§ **TO BE DONE**: Quote the text of all five items below word for word, omitting the pictures.

§ **INPUT MATERIAL**:

○ ○ ○ ○ ○

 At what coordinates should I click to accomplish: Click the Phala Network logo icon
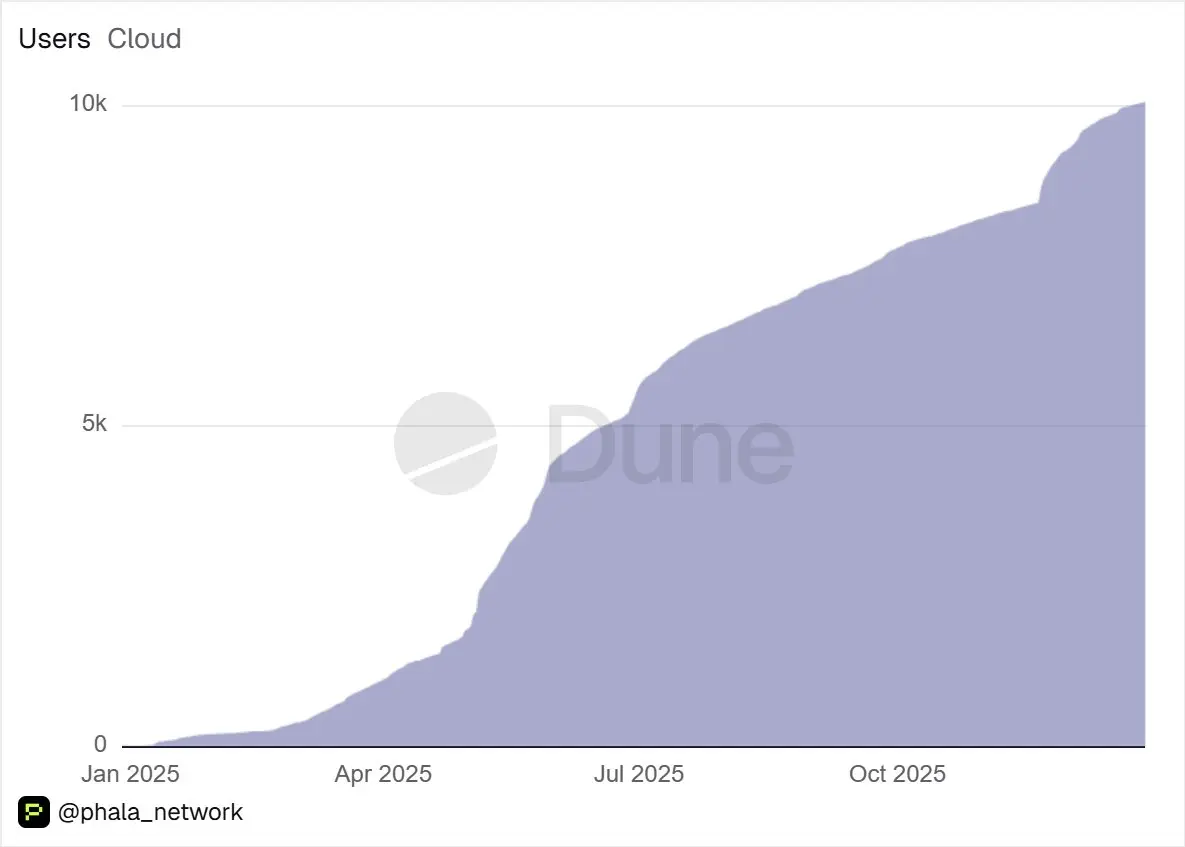[x=34, y=812]
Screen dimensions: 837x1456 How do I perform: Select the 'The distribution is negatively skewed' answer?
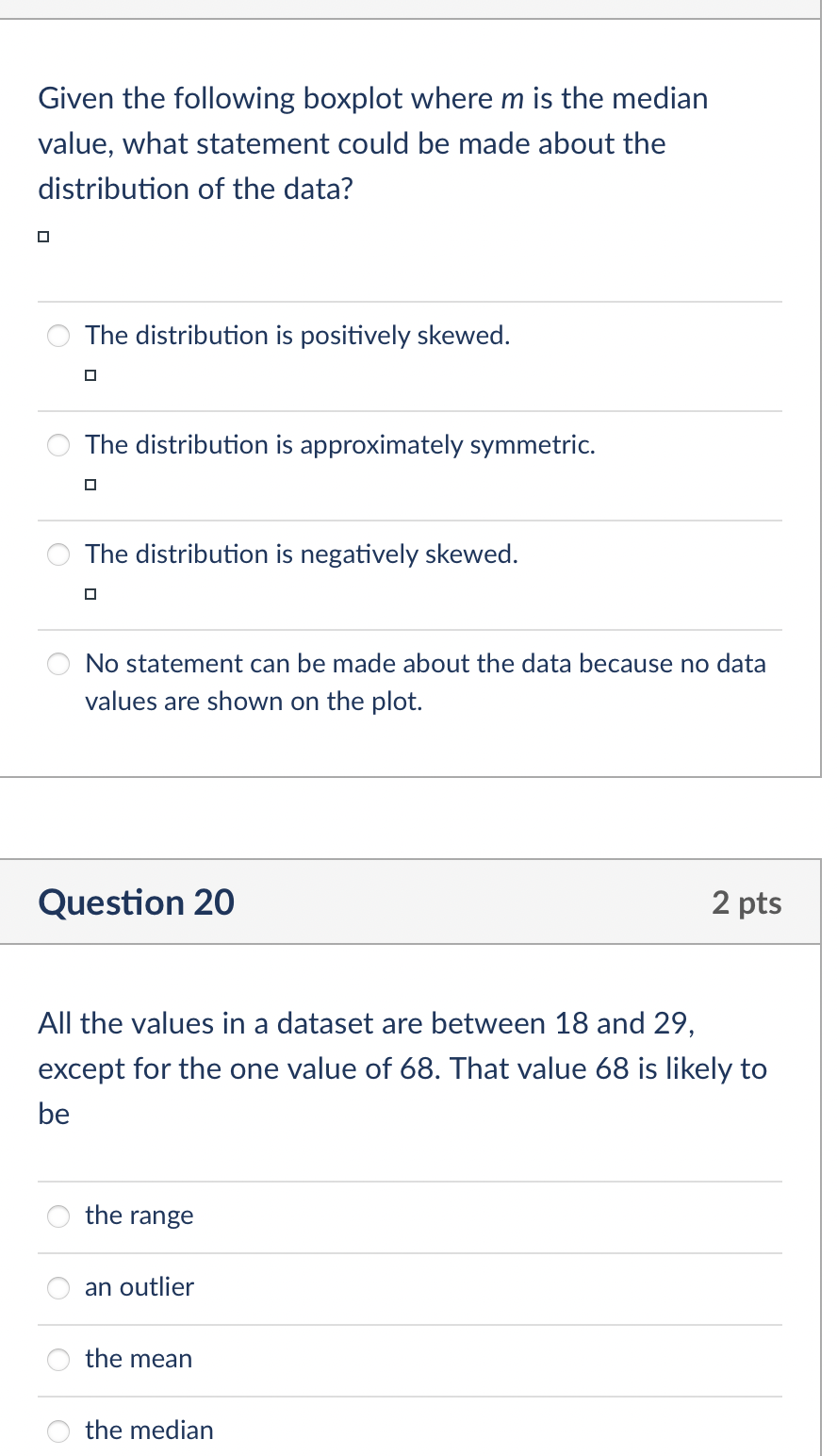[x=57, y=554]
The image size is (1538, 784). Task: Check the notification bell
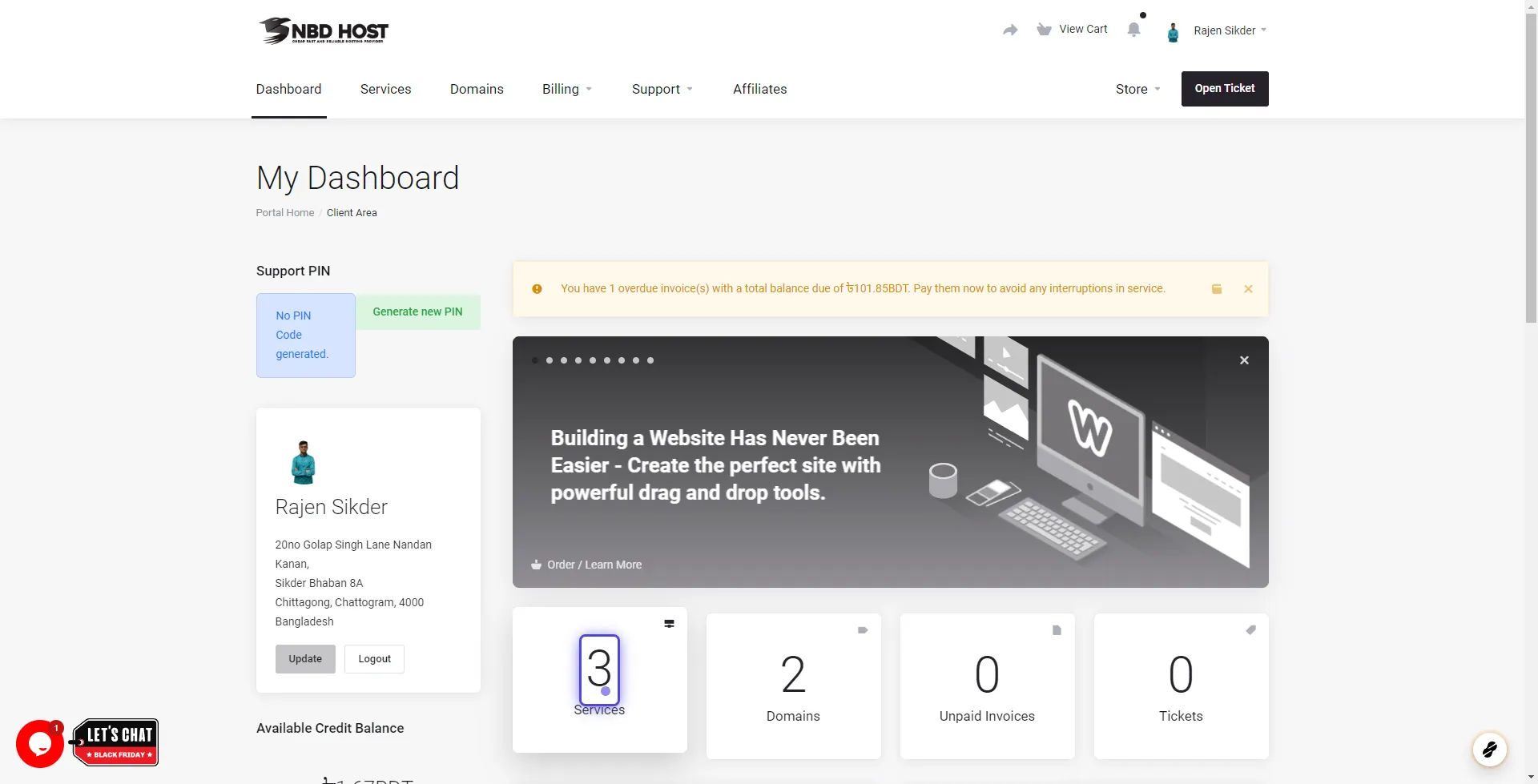pos(1135,30)
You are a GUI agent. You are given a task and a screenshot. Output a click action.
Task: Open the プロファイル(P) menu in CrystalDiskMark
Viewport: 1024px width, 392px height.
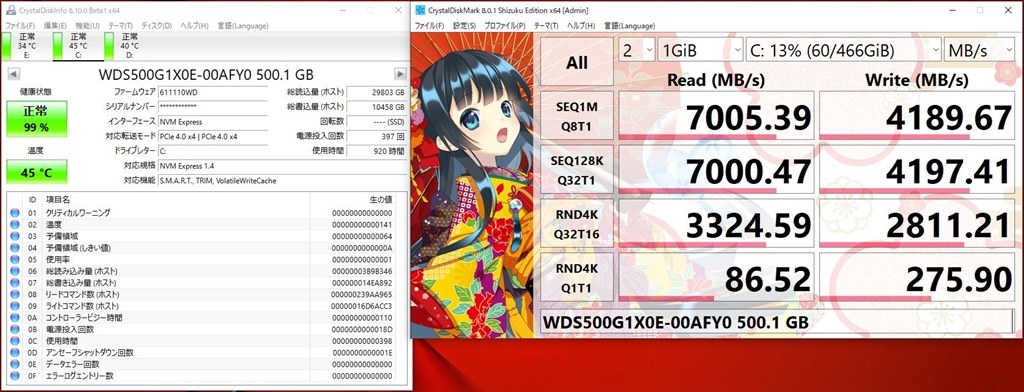click(x=504, y=25)
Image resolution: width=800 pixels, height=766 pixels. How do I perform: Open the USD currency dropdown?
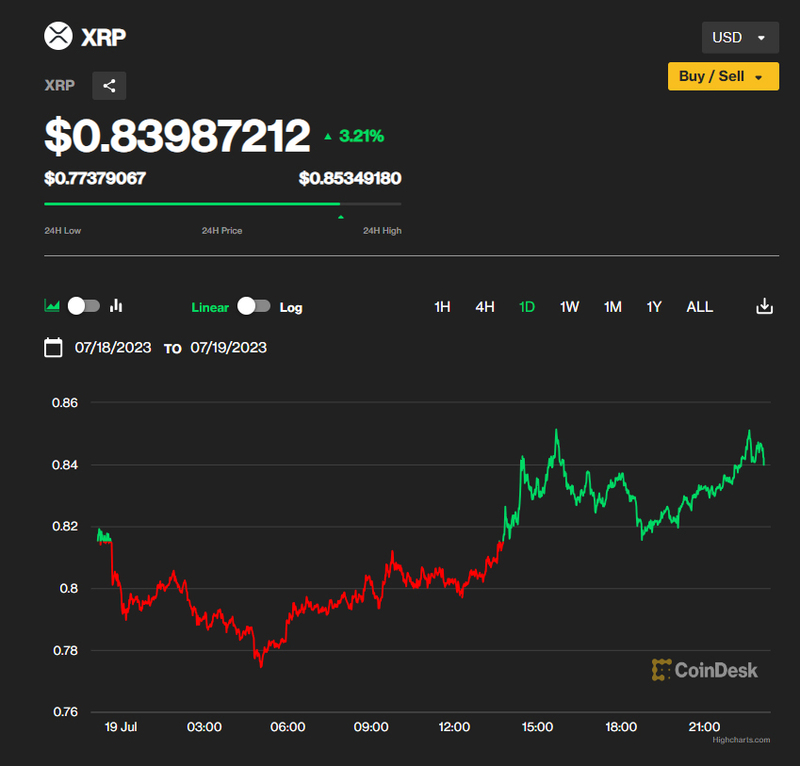tap(739, 38)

○ ○ ○ ○ ○

§ **RESULT**:
 At what coordinates should I click to accomplish: Click the Phala Network logo icon
[x=34, y=812]
Screen dimensions: 837x1456 How do I perform: Select the 'The distribution is negatively skewed' answer?
[x=57, y=554]
The image size is (1538, 784). Task: Check the notification bell
pos(1135,30)
You are a GUI agent. You are given a task and a screenshot. Output a click action.
Task: Open the プロファイル(P) menu in CrystalDiskMark
Viewport: 1024px width, 392px height.
click(x=504, y=25)
Image resolution: width=800 pixels, height=766 pixels. How do I perform: Open the USD currency dropdown?
tap(739, 38)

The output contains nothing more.